» What you are asked to do
The reply must contain exactly the lines below from the one with "Click the dark mode toggle icon" down to the one with "The width and height of the screenshot is (1358, 764).", both included, and nothing more; please omit the pictures.

» Provided data
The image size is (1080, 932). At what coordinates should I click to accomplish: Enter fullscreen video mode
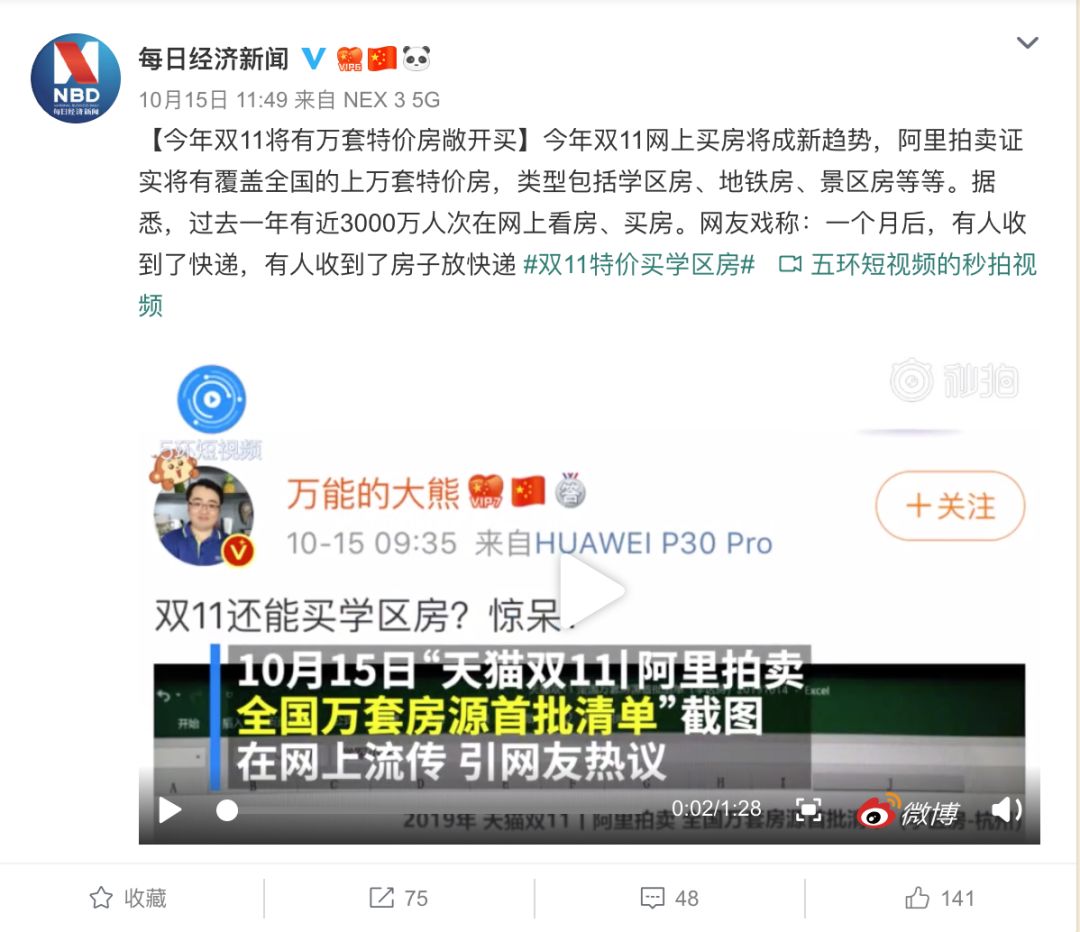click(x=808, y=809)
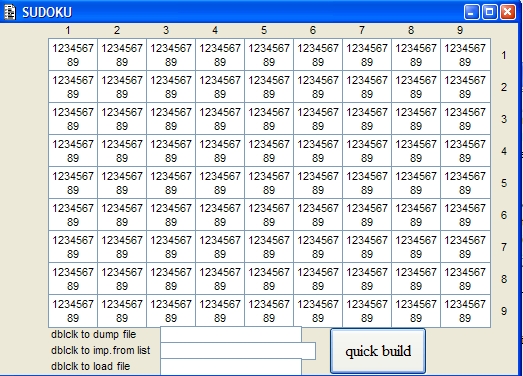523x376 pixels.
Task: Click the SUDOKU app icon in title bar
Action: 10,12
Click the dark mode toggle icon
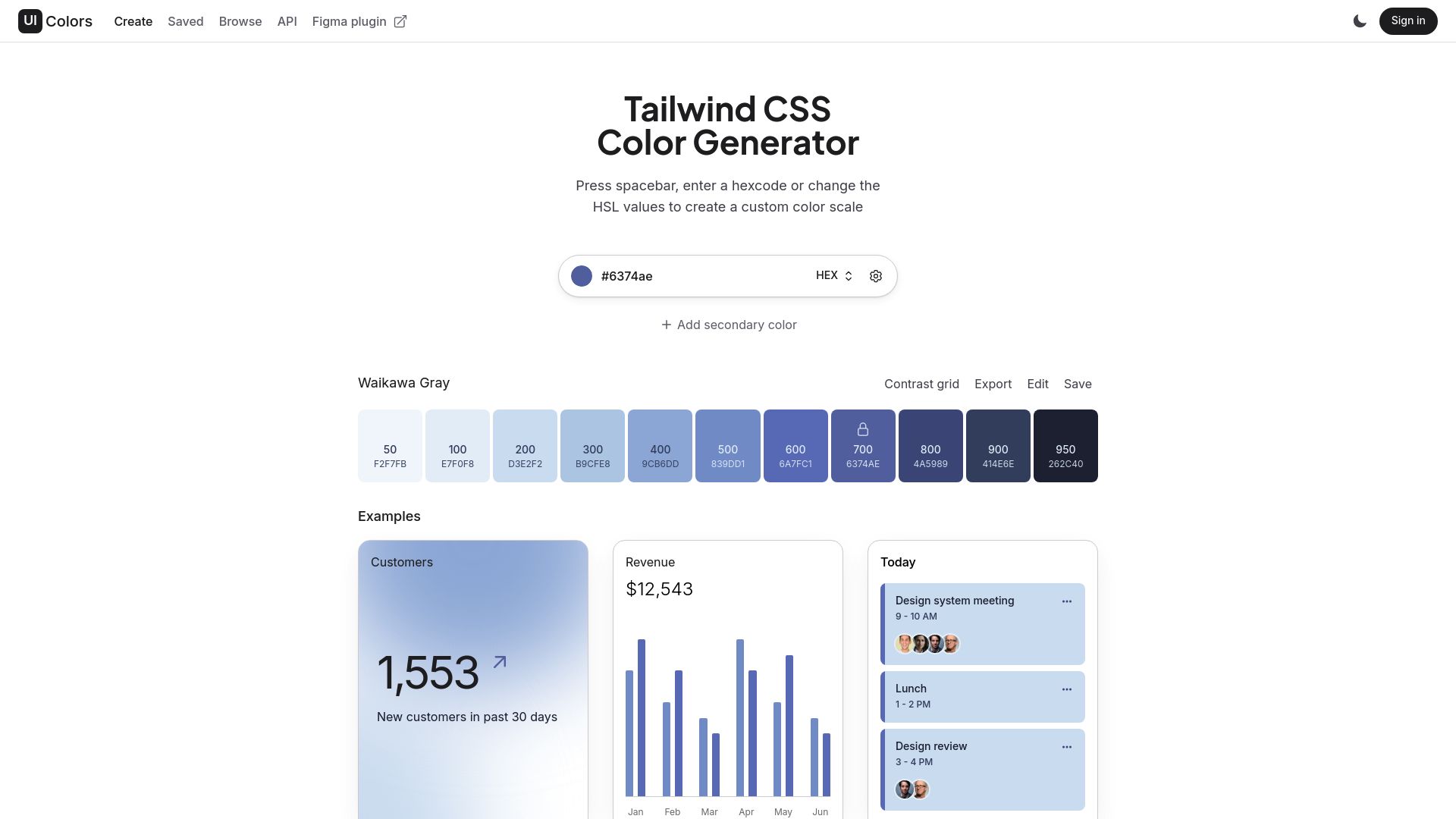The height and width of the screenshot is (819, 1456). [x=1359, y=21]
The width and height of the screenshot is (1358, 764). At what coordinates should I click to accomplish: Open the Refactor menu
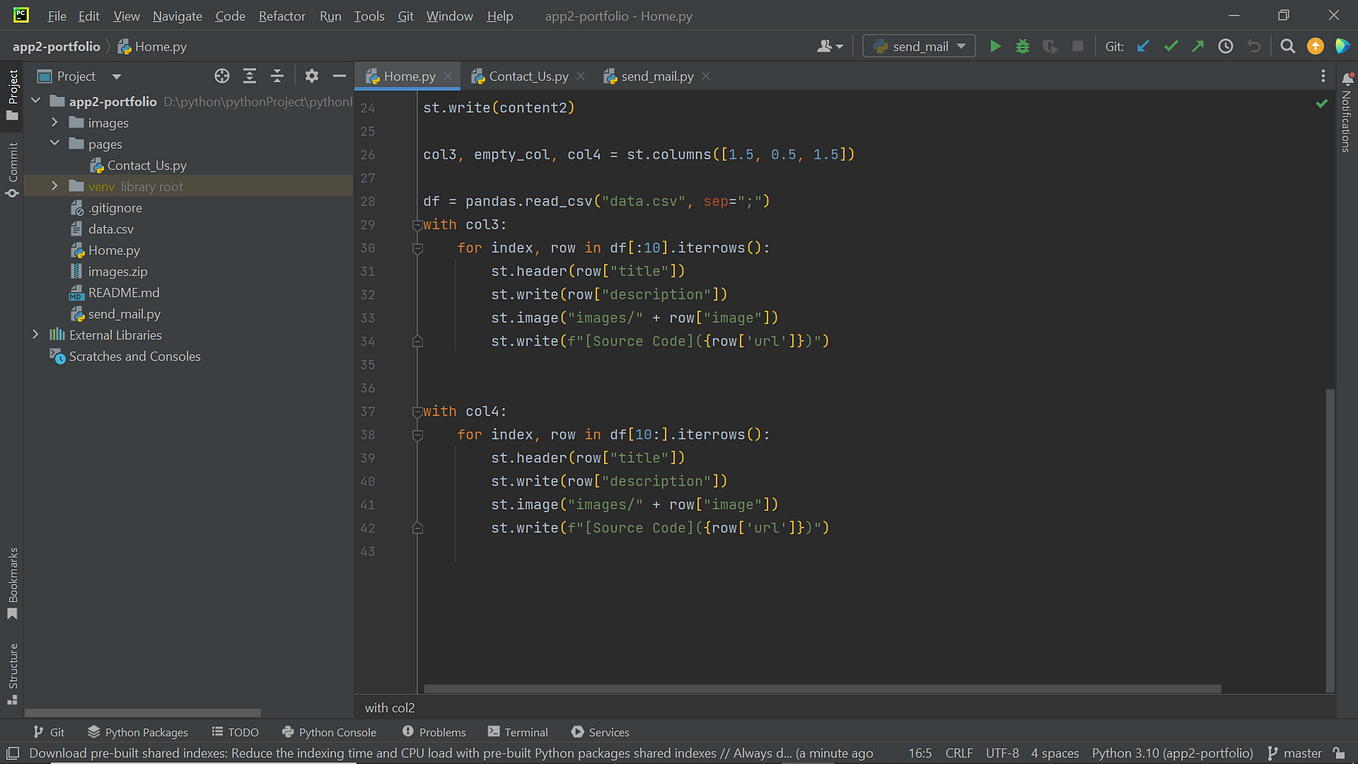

---

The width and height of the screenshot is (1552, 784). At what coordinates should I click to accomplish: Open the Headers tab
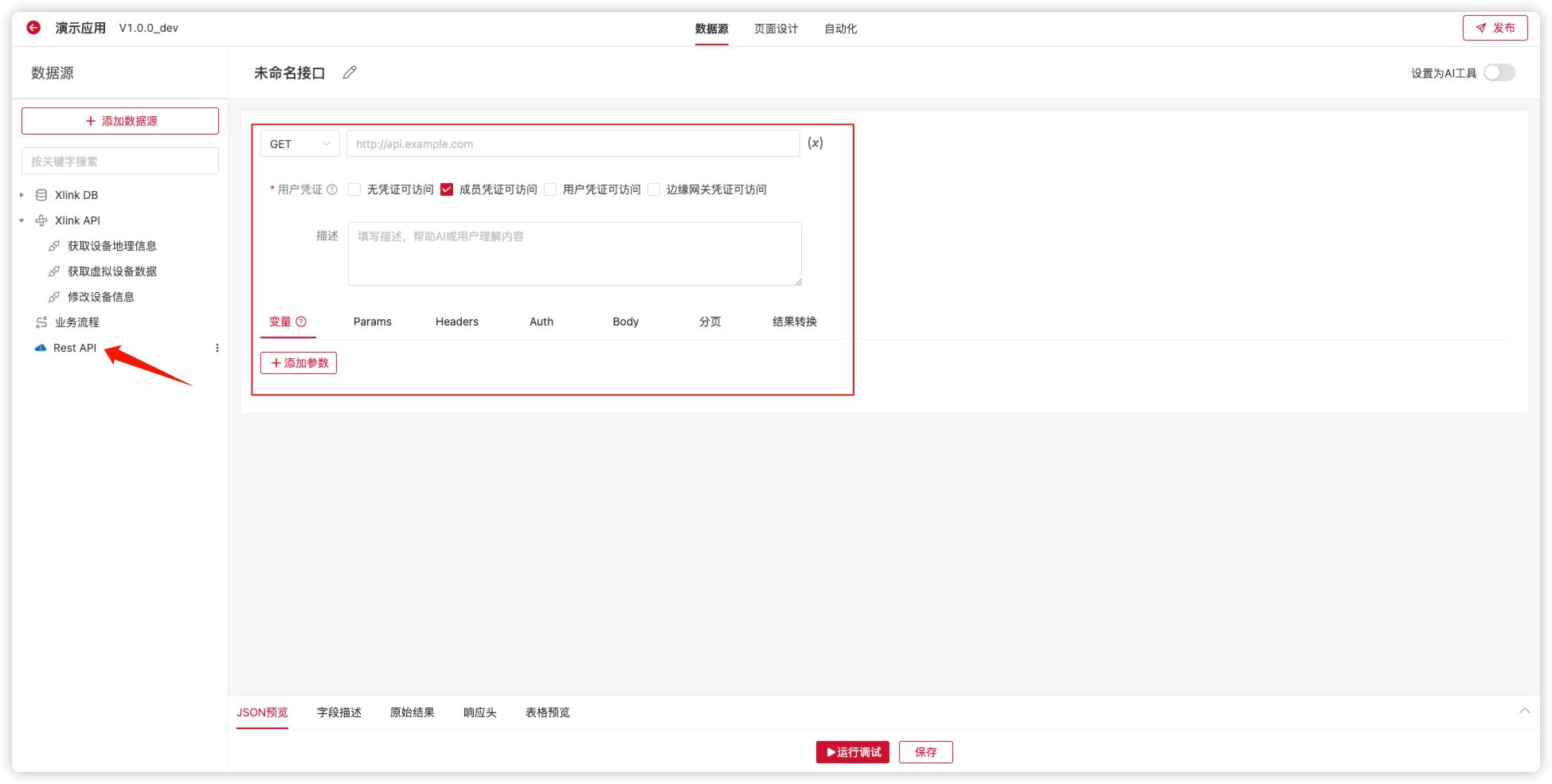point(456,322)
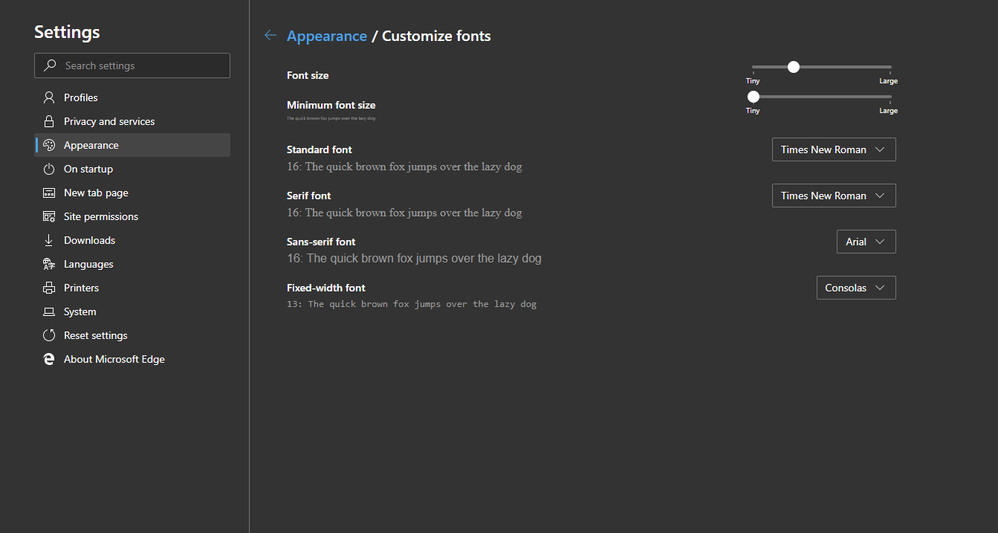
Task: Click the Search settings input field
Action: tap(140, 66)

...

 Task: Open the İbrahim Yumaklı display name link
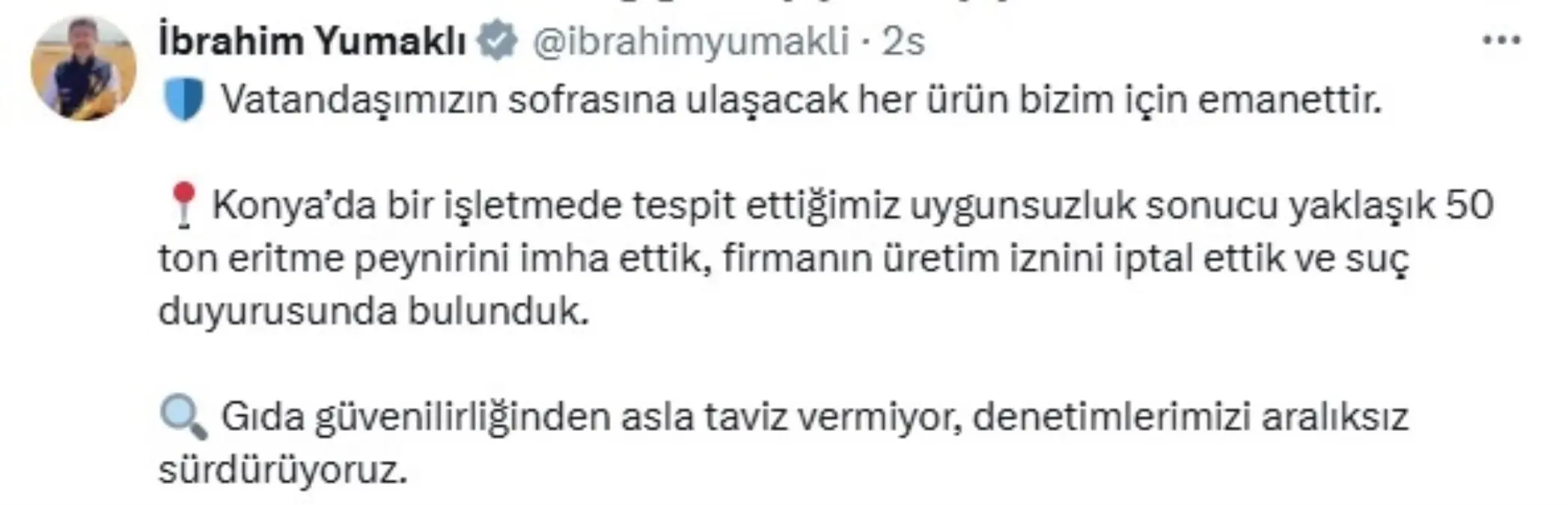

» Solution to this exercise
Click the dark mode toggle icon
The height and width of the screenshot is (819, 1456). [x=1359, y=21]
The width and height of the screenshot is (1358, 764). At what coordinates should I click to accomplish: Open the Refactor menu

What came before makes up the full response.